Disclaimer: I have nothing agaist travel deals sites like these (I myself are signed up to Secret Escapes, Voyage Prive and Groupon), but rather than immediately losing your head because you've always wanted to go to [insert country here] and it's super cheap and you'd be stupid not to, exercise caution. Why? I'm about to tell you why.

Maldives hanging chair

Remember 50% off is still 50% on

It's an inherent fact of life: We love a bargain. Why buy something full priced when you can get the same thing for less? But you have to remember that whilst 50% off sounds like a great deal, if in the greater scheme of things it's a more expensive holiday, you could actually be spending more overall. Take discounts with a pinch of salt. Is it a destination or hotel that you would consider going to ordinarily if it wasn't on offer? And remember, 50% off is still 50% on.

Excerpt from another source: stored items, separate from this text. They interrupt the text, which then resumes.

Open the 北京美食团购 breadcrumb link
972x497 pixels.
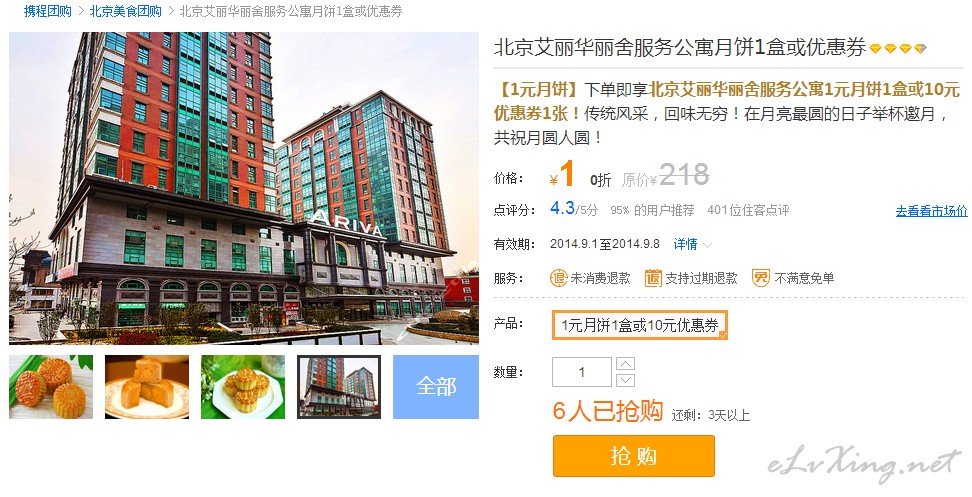(x=126, y=11)
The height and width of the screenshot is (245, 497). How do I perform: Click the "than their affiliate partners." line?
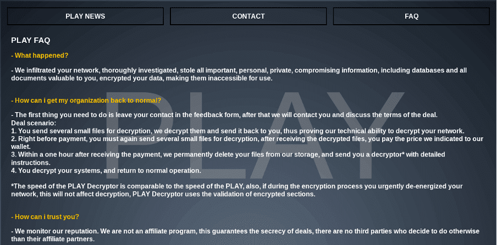coord(53,240)
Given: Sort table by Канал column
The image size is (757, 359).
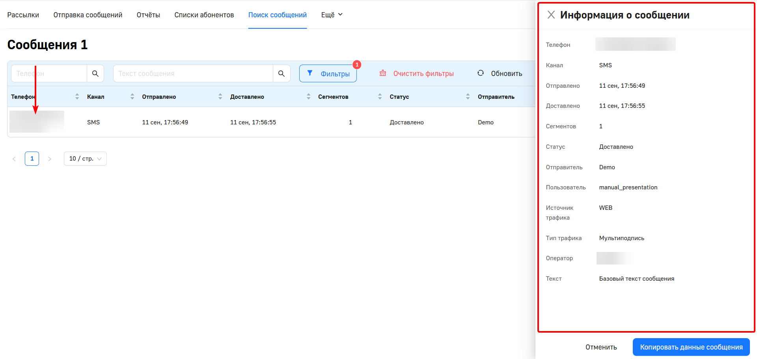Looking at the screenshot, I should click(x=132, y=96).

Is that 'deal' as much of a deal as you think?

Deals sites like these are generally able to offer promotions due to the power of buying in bulk. As long as they get enough people interested in the deal and meet demand and sell it, they aren't out of pocket and can still make their money. My advice? Research. Look around. If you find a hotel you like the look of, go to the actual hotel website and check how expensive the hotel is normally. I remember clicking on a holiday offer where I was told it was 40-something % off however when I consulted the hotel's website and checked their usual rate, the travel deal was in fact only offering 17% off their normal rate. So yes, still a saving, but not as big as they were claiming. One that doesn't justify me getting all riled up and hitting that book button like it's going out of style. If you find a hotel you like, don't take that price as a final offer. Do your research and use travel and hotel comparison sites to find the best price out there.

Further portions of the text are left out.